Home Care for Implantable Vascular Access Ports (Chestports)

A chestport is a device that is implanted under your skin so that medications may be delivered directly into your blood system. The device has two parts – a catheter tube that stays in the vein and the port reservoir that is placed in a pocket made under skin. Once healed, it is totally below the skin, which makes it very comfortable. The chestport is designed for safe, long-term use in your body. It can stay in place permanently if necessary. When not in use, the only care a port requires is flushing once a month with a solution of heparin and saline to prevent blood clots from forming inside the line and causing a blockage. The round part of the device that can be felt under the skin is called the reservoir.

When the port is “accessed,” a special needle is placed through the skin into the reservoir through a plastic membrane called a septum. The raised “septum” is made from a selfsealing rubber, which allows repeated injections into the port so that you do not need to get injected directly into the skin or have an IV (intravenous) line inserted each time you require medication. You may also hear the terms Mediport, Port-A-Cath®, Infus-A-Port®, or other similar terms. These are other products that serve similar functions.

How Does the Chestport Work?

The port can be used to deliver medication or draw a blood sample by inserting a special needle into the port. The needle connects to the catheter inside the port; the other end of the catheter is located inside a fairly large blood vessel.

How Do I Care for my Chestport?

  • You will need to take care of the small incision that results from implanting your Mediport® for the first few days. The area will feel sore, like a bruise, for one to two days after the procedure and be entirely healed in about 10 days.
  • Do not lift heavy objects.
  • Avoid heavy exertion and contact sports until the area is healed.
  • During the first week after implantation – and anytime the port is accessed – it is very important to keep it dry. Cover the area surrounding your port with a double layer of plastic wrap when showering and tape the edges down.
  • For the first TWO weeks – and anytime the port is accessed – do not submerge the port in water (pool, bath, or hot tub).
  • The incision will be bandaged until the incision heals. The incision should be covered with gauze every day for the first several days. Once the incision heals, the port requires no special care, you do not need a bandage, and you can resume your normal activity level when the port is not in use.
  • After the first week, be sure to clean the incisions with soap and water, letting the sterile tape get wet. The tape will loosen and eventually fall off – but do not pull on the tape before it is loose.

What If I Suspect a Problem?

You will most likely have some redness/soreness around the incision for one to two days after your chestport is implanted. Should it last beyond this time, please call your doctor or nurse.

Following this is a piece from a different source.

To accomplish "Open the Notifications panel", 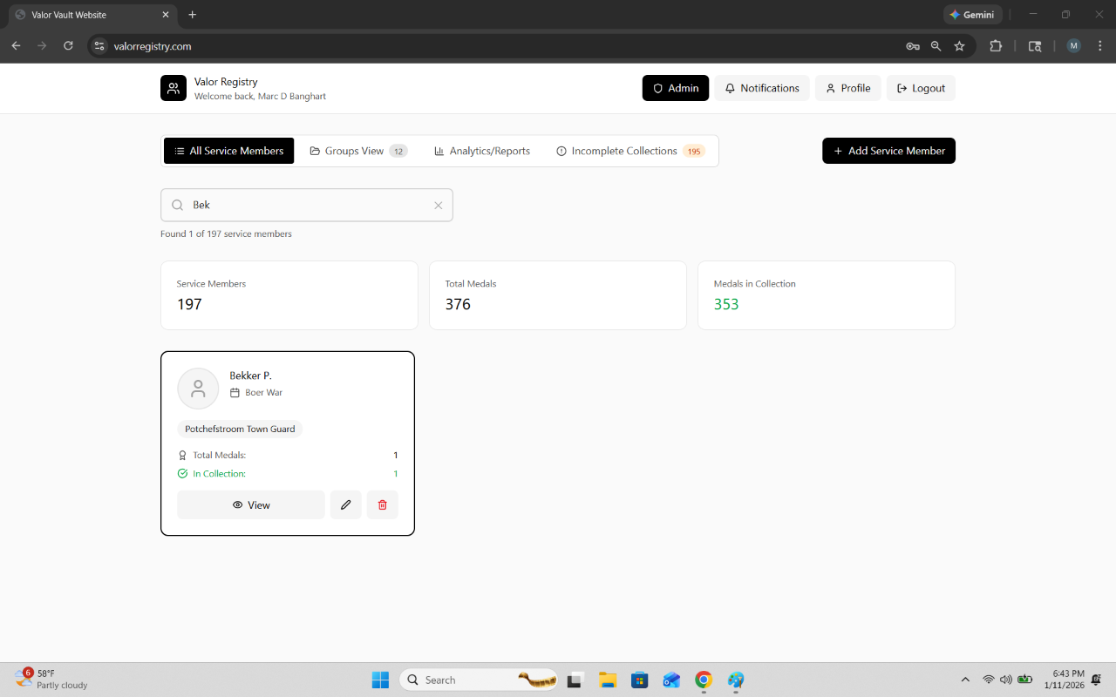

Call your doctor immediately if you expericence

  • Swelling, or increasing redness or soreness in the incision area
  • Pain
  • Fever of 100.4ºF or more
  • Chills
  • Shortness of breath
  • Dizziness • Bleeding around the incision or port (after the 2nd day)
  • Bleeding that soaks a gauze (at any time)
  • Difficulty flushing, when port is accessed

How long will I have to have this line in place?

Only your physician can let you know how long your therapy will last. When you no longer need the therapy, the chestport can be removed.

Where will I get my supplies and equipment?

Your supply needs will be coordinated by a home care agency and you will receive instructions on their use. Store all your supplies in a clean, dry area, at waist height or above.

If You Have Any Questions or Concerns

Your chestport is an important part of your care and we encourage you to call us if you have questions or concerns. Your physician can be reached by calling your clinic. After hours, on holidays or on weekends, call (716) 845-2300 and ask to speak to the physician on call for your clinic.

What to Do in an Emergency

If you require medical attention outside of business hours, please go to the Buffalo General Hospital Emergency Room. The doctors and nurses at Buffalo General have access to your medical records and will work with Roswell Park to coordinate your care. If you live outside of the Buffalo area, please go directly to your nearest hospital emergency room.